# Networks from Data

This notebook shows several examples of constructing networks from raw datasets in various formats. We will use *Pandas* to load and represent the original data, and *NetworkX* to create the networks.

In [None]:
import networkx as nx
import pandas as pd
import matplotlib.pyplot as plt
%matplotlib inline

### Network from CSV Data

We will read a CSV file containing route data from Irish rail.

In [None]:
df = pd.read_csv("irishrail.csv")
df

Create a network, with edges for each route. Note that all naturally routes go in both directions, so an undirected network is appropriate here.

In [None]:
g = nx.Graph()

In [None]:
for i, row in df.iterrows():
    # add a edge, with "kind" as an attribute
    g.add_edge( row["start"], row["end"], kind = row["kind"] )

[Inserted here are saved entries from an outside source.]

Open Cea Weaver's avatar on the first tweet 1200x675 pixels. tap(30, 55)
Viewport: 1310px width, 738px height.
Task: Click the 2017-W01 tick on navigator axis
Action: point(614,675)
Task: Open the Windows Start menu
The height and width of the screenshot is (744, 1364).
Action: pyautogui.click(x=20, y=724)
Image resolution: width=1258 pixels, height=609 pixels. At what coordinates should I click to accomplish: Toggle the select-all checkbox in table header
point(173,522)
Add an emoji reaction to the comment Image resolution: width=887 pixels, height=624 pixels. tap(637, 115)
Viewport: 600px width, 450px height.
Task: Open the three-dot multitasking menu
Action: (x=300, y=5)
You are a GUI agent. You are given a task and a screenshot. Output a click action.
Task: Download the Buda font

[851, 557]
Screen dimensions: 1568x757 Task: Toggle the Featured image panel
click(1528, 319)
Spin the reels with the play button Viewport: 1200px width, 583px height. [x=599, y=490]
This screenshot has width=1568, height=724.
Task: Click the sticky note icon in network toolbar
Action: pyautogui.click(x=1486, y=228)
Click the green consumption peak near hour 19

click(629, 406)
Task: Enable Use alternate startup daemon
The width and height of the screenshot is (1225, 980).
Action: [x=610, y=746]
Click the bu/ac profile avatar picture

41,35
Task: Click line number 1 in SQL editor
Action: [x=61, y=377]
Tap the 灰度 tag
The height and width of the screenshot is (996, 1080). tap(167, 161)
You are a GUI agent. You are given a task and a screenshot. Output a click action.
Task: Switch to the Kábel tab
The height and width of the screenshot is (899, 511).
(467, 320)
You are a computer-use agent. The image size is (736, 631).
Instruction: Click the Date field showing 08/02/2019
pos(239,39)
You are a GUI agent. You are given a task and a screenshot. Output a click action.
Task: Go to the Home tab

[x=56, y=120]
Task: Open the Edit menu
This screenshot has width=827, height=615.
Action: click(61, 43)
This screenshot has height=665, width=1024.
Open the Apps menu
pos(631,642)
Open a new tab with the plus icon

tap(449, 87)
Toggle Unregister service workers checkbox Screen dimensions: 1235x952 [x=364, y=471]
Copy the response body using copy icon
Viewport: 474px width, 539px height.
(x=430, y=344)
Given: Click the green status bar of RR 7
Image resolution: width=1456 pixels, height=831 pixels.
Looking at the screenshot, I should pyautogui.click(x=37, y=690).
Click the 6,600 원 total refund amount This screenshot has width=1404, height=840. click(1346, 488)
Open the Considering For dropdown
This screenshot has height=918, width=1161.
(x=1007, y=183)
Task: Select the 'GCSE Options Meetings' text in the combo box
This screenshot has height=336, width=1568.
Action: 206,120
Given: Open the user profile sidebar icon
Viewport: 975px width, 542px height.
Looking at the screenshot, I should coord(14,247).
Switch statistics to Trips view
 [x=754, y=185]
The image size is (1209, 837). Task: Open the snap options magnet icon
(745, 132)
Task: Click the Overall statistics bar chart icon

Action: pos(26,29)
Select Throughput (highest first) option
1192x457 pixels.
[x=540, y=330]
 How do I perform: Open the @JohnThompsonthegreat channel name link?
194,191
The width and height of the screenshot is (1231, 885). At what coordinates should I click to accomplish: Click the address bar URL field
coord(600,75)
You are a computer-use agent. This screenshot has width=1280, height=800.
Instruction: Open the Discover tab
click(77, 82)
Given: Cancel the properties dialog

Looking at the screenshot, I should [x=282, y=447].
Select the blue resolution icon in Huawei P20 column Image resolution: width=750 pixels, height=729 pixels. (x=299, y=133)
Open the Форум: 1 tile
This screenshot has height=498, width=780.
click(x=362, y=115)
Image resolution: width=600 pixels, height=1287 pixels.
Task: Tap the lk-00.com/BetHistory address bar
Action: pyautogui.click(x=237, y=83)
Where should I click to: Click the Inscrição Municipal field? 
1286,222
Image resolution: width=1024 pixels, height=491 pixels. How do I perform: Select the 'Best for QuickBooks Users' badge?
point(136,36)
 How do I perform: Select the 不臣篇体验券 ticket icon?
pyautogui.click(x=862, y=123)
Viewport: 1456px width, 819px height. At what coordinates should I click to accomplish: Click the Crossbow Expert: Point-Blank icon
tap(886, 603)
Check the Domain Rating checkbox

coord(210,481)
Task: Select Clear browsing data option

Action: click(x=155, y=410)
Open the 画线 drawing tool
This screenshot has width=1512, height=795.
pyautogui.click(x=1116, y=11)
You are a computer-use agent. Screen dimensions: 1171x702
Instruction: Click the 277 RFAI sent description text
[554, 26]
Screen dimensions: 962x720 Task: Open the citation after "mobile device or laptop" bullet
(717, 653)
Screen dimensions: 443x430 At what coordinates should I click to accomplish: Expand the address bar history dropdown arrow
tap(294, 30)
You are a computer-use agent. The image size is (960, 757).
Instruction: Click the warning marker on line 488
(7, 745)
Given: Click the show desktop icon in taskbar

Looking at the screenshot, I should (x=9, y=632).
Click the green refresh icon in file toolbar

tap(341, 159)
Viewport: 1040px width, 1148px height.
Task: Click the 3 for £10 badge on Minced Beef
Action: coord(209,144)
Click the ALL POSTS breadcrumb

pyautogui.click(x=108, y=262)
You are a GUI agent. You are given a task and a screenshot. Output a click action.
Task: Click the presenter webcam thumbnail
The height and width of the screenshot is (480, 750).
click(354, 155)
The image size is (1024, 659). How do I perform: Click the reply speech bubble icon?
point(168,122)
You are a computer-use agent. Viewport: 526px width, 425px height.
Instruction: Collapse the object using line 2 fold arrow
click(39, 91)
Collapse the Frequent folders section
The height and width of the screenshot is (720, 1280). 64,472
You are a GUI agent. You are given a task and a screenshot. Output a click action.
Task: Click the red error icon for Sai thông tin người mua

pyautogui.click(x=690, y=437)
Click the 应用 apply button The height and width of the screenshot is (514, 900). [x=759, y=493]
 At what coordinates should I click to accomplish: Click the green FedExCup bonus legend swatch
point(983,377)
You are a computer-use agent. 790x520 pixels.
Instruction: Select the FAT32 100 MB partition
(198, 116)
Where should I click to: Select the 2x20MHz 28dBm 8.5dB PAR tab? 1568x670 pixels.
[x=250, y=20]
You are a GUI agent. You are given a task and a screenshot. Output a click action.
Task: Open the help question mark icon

Check the size of the network:

In [None]:
g.number_of_nodes(), g.number_of_edges()

Iterate over all of the edges:

In [None]:
for e in g.edges(data=True):
    print(e)

Draw the rail network:

In [None]:
plt.figure(figsize=(12,10))
nx.draw_networkx( g, with_labels=True, node_size=800, node_color="lightblue" )
plt.axis("off")
plt.show()

We could find all routers that services a particular destination:

In [None]:
list( g.neighbors("Cork") )

In [None]:
list( g.neighbors("Limerick") )

### Network from JSON Data

In this case we will read a JSON file describing character interactions for the movie *Star Wars: Episode IV*.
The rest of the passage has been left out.